The problem is that tuple(val) can obviously be one of 2^24 different values so having an array for every possible value is not possible since it'd be gigantic and mostly zeros, so I need a more efficient data structure.

11
  • Sparse matrix perhaps Commented Nov 12, 2013 at 1:51
  • 1
    you could convert the hxwx3 matrix into a hxw by bitshifting two colors up and summing. Then using np.unique You could also probably use tuples instead of bitshifting and adding but that would probably make np.unique run a lot slower... Commented Nov 12, 2013 at 2:23
  • @Hammer Yes that seems easy enough to convert into a 32bit 2d matrix. But how does np.unique give me how often each color appears in the array? Commented Nov 12, 2013 at 2:29
  • 3
    See the question from earlier today here.

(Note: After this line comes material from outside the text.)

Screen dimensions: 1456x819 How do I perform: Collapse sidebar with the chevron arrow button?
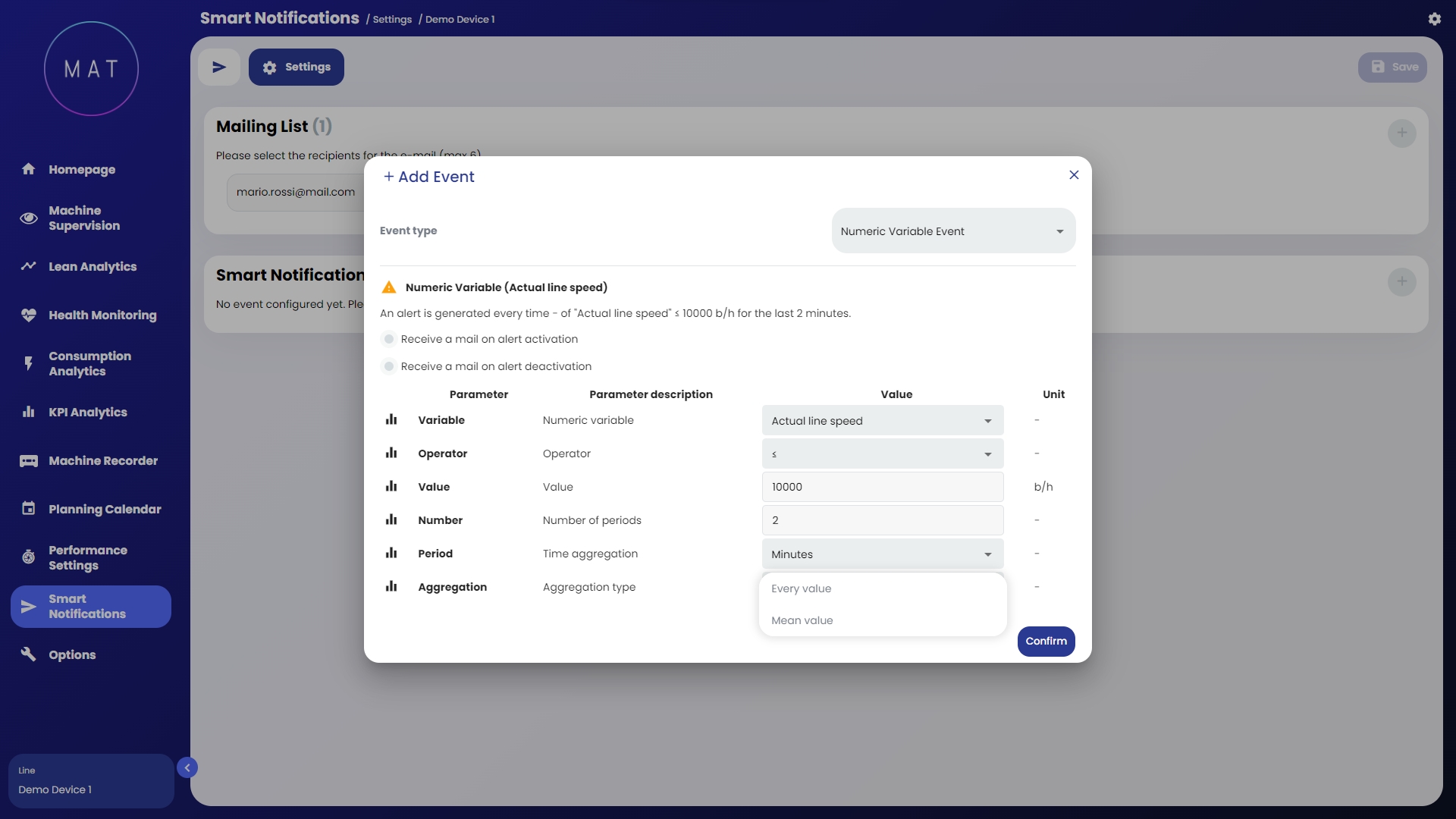tap(187, 767)
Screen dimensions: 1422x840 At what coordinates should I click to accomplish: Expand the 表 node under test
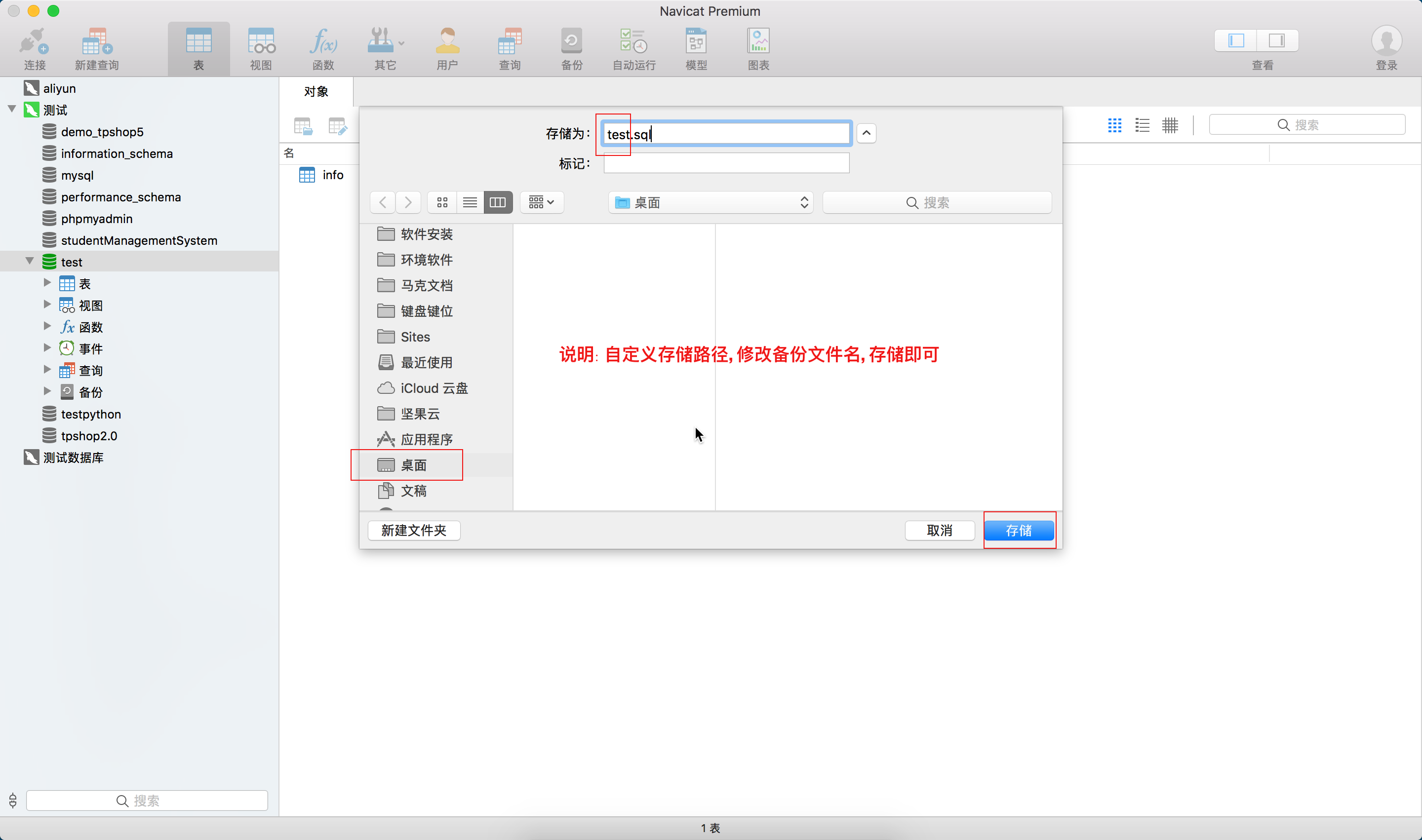point(47,282)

He was looking for the maximum occurrence, but the principle is the same. Commented Nov 12, 2013 at 2:32
  • 1
    You don't need to do anything to the data: view it as a 24 bit void dtype, then run the np.unique / np.bincount combo on it. You'll need to view the return of np.unique as 3 uint8s and reshape it to (-1, 3) to make sense of the data, but it will be much faster, as nothing is done aside from viewing the exact same memory in a different way. Commented Nov 12, 2013 at 3:45

2 Answers 2

4

The fastest way around this, if the image is stored in "chunky" format, i.e. the color planes dimension is the last, and this last dimension is contiguous, is to take a np.void view of every 24bits pixel, then run the result through np.unique and np.bincount:

>>> arr = np.random.randint(256, size=(10, 10, 3)).astype(np.uint8)
>>> dt = np.dtype((np.void, arr.shape[-1]*arr.dtype.itemsize))
>>> if arr.strides[-1] != arr.dtype.itemsize:
...     arr = np.ascontiguousarray(arr)
... 
>>> arr_view = arr.view(dt)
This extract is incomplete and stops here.